My friends expressed concern multiple times about his drinking but I shrugged them off.
Usually, their concerns stemmed from nights out where he ended up crying uncontrollably in a heap, or after starting some kind of altercation with someone at a bar or even me. Sometimes at parties, he would just drink and sit silently while the rest of us socialized. He just wasn’t a fun drunk and it was a huge red flag. Still, I didn’t want to think he had a problem because it would mess up my entire social calendar, and I loved socializing and going out.
Then they started expressing concern about me, but I still wouldn’t listen.
Pretty soon the concerns about my boyfriend turned into concerns about me. I was gaining noticeable weight, I wasn’t doing the things that I liked to do as much (like working out, for example), and I seemed much less motivated and productive than I had been in the past. They linked it to the drinking and going out but I didn’t want to hear it. Looking back, they were totally on the money.
Once he lost his job, the drinking became more noticeable.
Since he was home a lot, he was drinking during the daytime and he turned into a lazier, more depressed version of the person he became sometimes when he drank. I was empathetic to him because I understood that he was feeling horrible about losing his job, but it became clear to me that losing his job exposed an underlying problem.
His problem seemed more like a coping mechanism and mine became a routine.
I’ve never been one to turn to alcohol when I’m feeling down. I rarely drink alone; I’m much more of a social drinker. While I didn’t have what looks like a traditional dependency, alcohol quickly became apart of my everyday routine because of the frequency we drank as a couple or went out with friends. Since we lived together too, it was literally every day. As long as I was drinking with at least one other person, I considered it to be social. Obviously now I know better.

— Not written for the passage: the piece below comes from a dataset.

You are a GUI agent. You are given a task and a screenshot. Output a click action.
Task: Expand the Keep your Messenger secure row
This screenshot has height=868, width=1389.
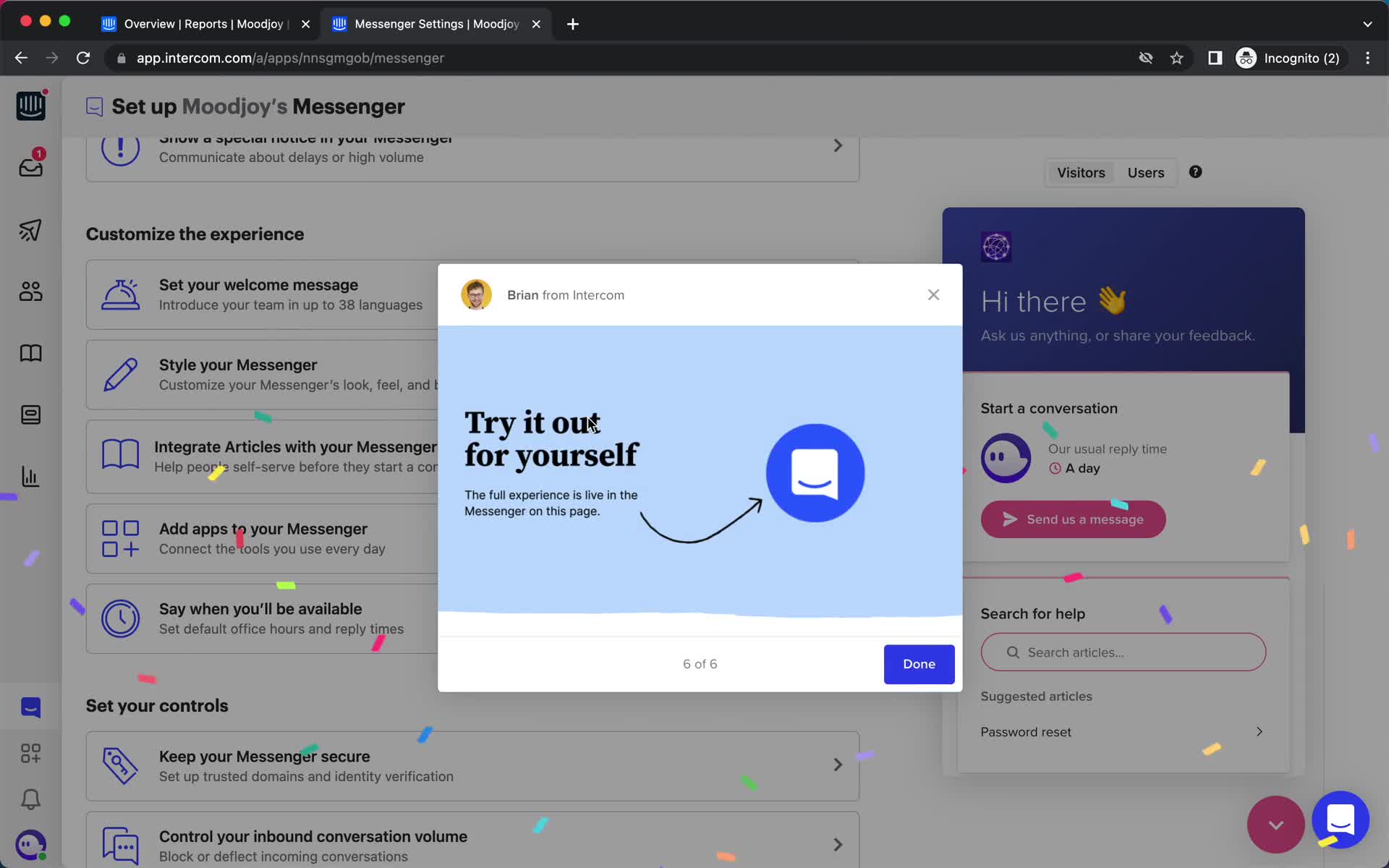tap(836, 764)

We were super awkward together when sober.
Since we drank so much together, we were pretty awkward together when we were sober. We didn’t even have chemistry. It was like the alcohol made us mesh in a way that we could never achieve without it. I felt it all the time but I tried burying my feelings because I didn’t want to face the music and admit that we weren’t good for each other. I didn’t want another failed relationship. I can’t believe this lasted for over two years!
My dependency was really on the socializing.
My alcohol dependency was directly linked to the buzz I felt by going out all of the time with friends and meeting new people. We lived in a city where happy hours and drinking late into the night were the norm… just not all of the time for everybody. To me, alcohol was apart of the experience, not the whole experience. Still, I realize now I was trying to fill a void.
Breaking up with him meant shedding my dependency.
When we broke up, I lost all of the weight I gained, I started doing the things that I loved again, and I started saving more money because I wasn’t drinking every day of the week. I even started going to therapy to figure out why I felt compelled to socialize so much, why I couldn’t just be alone. It was really nice to shed all of that and start over again.
All the signs were there, I just refused to read them.
Sometimes people come into your life to teach you some valuable lessons. Two valuable thinhs I learned are the importance of listening to your friends when they show concern for you and the importance of paying attention to and examining the quality of your life. Had I done that earlier, I probably would have ended the relationship earlier too.